We feel a kinship, share special memories, from Hurricane Hazel to oft-forgotten Stanley Cup parades; army patrols on a snowy day; the blackout; the Ex; the hole up Yonge St. to make way for the first subway.

We make room on the street for the Pride Parade and Caribana and Santa Claus and John Clarke and OCAP. And bikes.

We love the streetcar.

Emblematically, what we are not, according to James, is Mike Harris or any other rampaging, marauding magnate seeking to smash and burn the careful creation of our civic artisans.

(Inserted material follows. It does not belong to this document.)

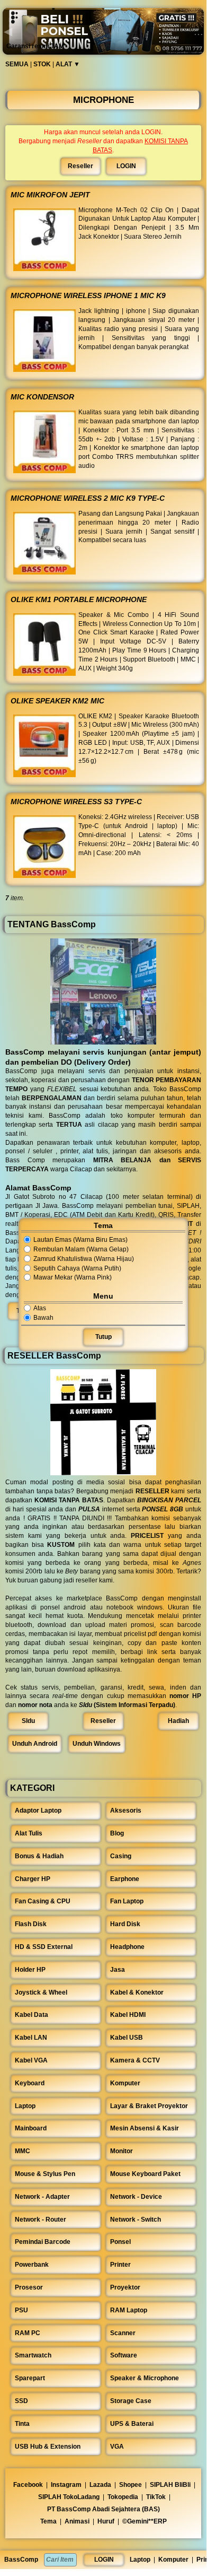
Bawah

And so it would seem that our deeper and better impulses direct us, with hope, to a world that can be much better than it is. They direct us to look for the kind of leadership, both secular and spiritual, that does not exploit our weakness and our selfishness, but instead demands that we all participate in the renewal of a broken world.

So far, sadly, I see no one on the horizon willing to challenge us in this way. The search continues.

UPDATE: For an indication of how short of the mark leadership in Ottawa falls, this article is worth checking out.


  1. We seek someone, as Lincoln said, who speaks to the better angels of our nature. Such people are rare, Lorne.

  2. It almost seems these days, Owen, that they are an extinct species.